MEXICO CITY (Reuters) - Group of 20 nations want governments to do more to augment central bank actions to reverse a global economic downturn, Mexican Deputy Finance Minister Gerardo Rodriguez said on Monday.
Deputy finance ministers and central bankers of the G20, which comprises wealthy nations and leading emerging economies, held two days of meetings in Mexico City on Sunday and Monday ahead of a summit in November.
New measures to boost fragile economies from the Bank of Japan, the U.S. Federal Reserve and the European Central Bank have helped to calm markets but were not enough, said Rodriguez, who co-chaired the deputies' meeting.
"There's worry about the (economic) environment and there's a conviction that monetary policy by itself is not sufficient," Rodriguez told Reuters on the sidelines of the meeting.

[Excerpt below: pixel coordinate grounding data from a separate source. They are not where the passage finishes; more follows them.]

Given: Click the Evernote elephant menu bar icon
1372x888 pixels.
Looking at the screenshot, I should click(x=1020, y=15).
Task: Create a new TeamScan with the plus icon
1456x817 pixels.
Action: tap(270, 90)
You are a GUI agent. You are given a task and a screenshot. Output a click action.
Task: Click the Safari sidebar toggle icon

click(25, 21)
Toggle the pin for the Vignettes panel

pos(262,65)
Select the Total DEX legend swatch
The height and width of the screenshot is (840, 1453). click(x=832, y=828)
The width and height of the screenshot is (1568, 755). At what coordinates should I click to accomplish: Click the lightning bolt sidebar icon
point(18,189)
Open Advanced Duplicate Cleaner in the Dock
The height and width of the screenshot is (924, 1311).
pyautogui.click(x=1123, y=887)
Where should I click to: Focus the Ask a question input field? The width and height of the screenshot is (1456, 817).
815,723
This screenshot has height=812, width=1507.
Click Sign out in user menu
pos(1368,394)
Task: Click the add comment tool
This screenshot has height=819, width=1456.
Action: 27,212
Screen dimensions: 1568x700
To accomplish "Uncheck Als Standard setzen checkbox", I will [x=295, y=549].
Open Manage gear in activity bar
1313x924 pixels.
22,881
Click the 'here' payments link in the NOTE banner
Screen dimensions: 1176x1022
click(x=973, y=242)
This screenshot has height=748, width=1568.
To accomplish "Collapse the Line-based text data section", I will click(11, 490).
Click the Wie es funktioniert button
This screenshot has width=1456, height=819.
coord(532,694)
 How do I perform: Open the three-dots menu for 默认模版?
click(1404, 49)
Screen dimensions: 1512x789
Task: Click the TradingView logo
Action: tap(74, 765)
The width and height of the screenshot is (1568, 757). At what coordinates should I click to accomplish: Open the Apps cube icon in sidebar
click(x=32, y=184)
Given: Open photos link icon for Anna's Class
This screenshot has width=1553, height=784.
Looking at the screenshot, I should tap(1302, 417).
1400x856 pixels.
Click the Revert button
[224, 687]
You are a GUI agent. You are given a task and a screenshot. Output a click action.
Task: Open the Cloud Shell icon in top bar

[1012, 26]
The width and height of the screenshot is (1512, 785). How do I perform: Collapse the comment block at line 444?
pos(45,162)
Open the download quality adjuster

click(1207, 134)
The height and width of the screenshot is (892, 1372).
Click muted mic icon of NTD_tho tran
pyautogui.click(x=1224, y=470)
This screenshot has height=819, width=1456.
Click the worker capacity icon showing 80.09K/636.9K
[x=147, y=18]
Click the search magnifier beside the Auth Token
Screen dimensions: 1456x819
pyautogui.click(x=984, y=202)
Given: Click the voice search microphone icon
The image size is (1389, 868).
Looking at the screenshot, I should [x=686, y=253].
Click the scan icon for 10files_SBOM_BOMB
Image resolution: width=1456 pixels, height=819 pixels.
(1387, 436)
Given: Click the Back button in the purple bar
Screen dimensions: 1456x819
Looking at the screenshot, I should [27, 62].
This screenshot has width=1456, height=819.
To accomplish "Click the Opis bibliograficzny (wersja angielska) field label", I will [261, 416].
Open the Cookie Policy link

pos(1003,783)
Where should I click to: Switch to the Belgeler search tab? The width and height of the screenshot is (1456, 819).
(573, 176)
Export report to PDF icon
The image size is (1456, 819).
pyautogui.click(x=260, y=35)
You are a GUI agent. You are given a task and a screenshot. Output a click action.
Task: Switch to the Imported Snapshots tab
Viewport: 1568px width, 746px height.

Emerging market economies had not made a big issue of a possible revival of the "currency wars" which followed previous rounds of stimulus when countries tried to avoid a flood of cheap money pushing up their currencies.
"I haven't felt that during the meetings," Rodriguez said.
"It's good because the decisions of the ECB and the Fed have helped the stability of markets, but we need more government action."
Promises made at a June G20 leaders meeting to boost demand, support growth and cut unemployment might need to be implemented more quickly given the deteriorating outlook, he said.
The Organisation for Economic Cooperation and Development cut its growth forecasts for major developed economies earlier this month and the International Monetary Fund warned it was set to scale back expectations for global growth too.
OECD Chief Economist Pier Carlo Padoan, who attended a seminar about the world economy before the G20 gathering, said the outlook was clearly worse since the leaders' summit.
"The U.S. is weaker, the emerging economies are visibly weaker and the euro area crisis has not improved so far," he said in an interview on Friday.
Before the meeting, Brazil vowed it would not let its real currency appreciate as a result of aggressive monetary stimulus in advanced economies, but G20 delegates who spoke on condition of anonymity said other emerging economies did not raise similar concerns.
"There was an almost resigned reaction to the monetary easing - on the basis that other measures that should have been taken were not, so it was up to the central banks to do something," one G20 official at the meeting said.
"There is a perception that the spill-over effects should be smaller than the last time."
Unlike the last time the Fed undertook a round of stimulus in late 2010 and early 2011, some emerging market currencies, including China's yuan and Russia's rouble are depreciating.
Brazil has also cut rates to a record low of 7.5 percent in contrast to the 10.75 percent benchmark rate it had in late 2010, making the country less attractive as an investment destination and less likely to be the target of speculative flows.